Salí del cine tocado. Y no sabía el porqué. No lo he sabido durante varios días, hasta que ayer, por fin, al entrar en la ducha, la película se me abrió como una flor después de una tormenta. Comprendí en parte su significado, aquello a lo que apunta. Es una tesis fuerte, pero coincido plenamente con ella: el hombre es hombre porque no rechaza el más allá. La continuación de la vida, después de la muerte física, forma parte de la condición humana. Sin esa intuición, creencia, seguridad interior, llámesele como se quiera, el hombre se desnaturaliza fatalmente. Todas las historias a las que vamos asistiendo durante la proyección, y el hecho mismo de que acaben siendo una sola, apuntan indirectamente a ese fin. La francesita cambia radicalmente de vida, mientras cuantos le rodean siguen con sus vidas filisteas ajenos a la verdad que ella ha experimentado. Son personajes planos, absurdos, pegados a eso tan aburrido y banal que antes se llamaba "el mundo". El gemelo trata de conectar con su hermano. Le quiere de tal modo, y depende tanto de él, que no atisba una vida en su ausencia. Pero cuando lo consigue, el mayor le hace una indicación única (muy reveladora del auténtico sentido de una trascendencia racional): vive tú, no te escondas en mí, toma de una vez las riendas de tu vida. El mensaje del más allá hace que el más acá sea vivible y tolerable. ¿Y el medium? Su conexión con el más allá le sirve sólo para ayudar a los demás.

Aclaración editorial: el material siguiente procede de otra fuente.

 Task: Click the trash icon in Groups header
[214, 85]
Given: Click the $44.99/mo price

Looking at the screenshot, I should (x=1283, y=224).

Odia la posibilidad (celebrada por quienes no acaban de entender de qué se trata) de lucrarse con su don. ¡Qué bien representadas están las diversas posturas de los hombres ante la vida de ultratumba, y qué bien planteada queda la única postura realmente humana, la que sabe que no se puede ni esconder esa verdad, ni esconderse detrás de ella para no vivir a tope la vida que te ha tocado, ni menos aún cabe aprovecharse de ella para fines espúreos! Hereafter, el título original, recoge en un apócope con forma de oxímoron la relación intrínseca y ontológica entre el más acá y el más allá.
Al final queda abierta la posibilidad del amor hombre-mujer y la del sentido de la vida. Pienso que hay una edad en la que sabes que amor y muerte se entrelazan en tu vida, no de una manera trágica sino de una manera real. Cuando amas a alguien rechazas por increíble la idea de que, tras la muerte, haya un término a ese amor. Amas con la tranquilidad infinita de saber que sólo es si es para siempre.
Dos casualidades, para terminar con esta cháchara: me acabo de dar cuenta de que redacto esta entrada en las primeras horas del mes de febrero, el mes de los muertos por excelencia. ¿No es noviembre? Puede, pero yo pienso que lo es más bien febrero. A ver si puedo razonarlo en un post dentro de unos días. Y, segundo, no me olvido de que para los egipcios, los grandes intérpretes de la relación con la muerte (y de qué modo influyeron decisivamente en el judaísmo en este aspecto), sabían que los principales mensajeros con los muertos son los perros domésticos. También están los canes cerberos de los griegos, y los basenjis de mi amiga Menchu Gutiérrez. ¿Qué mensajes me traerá Brako?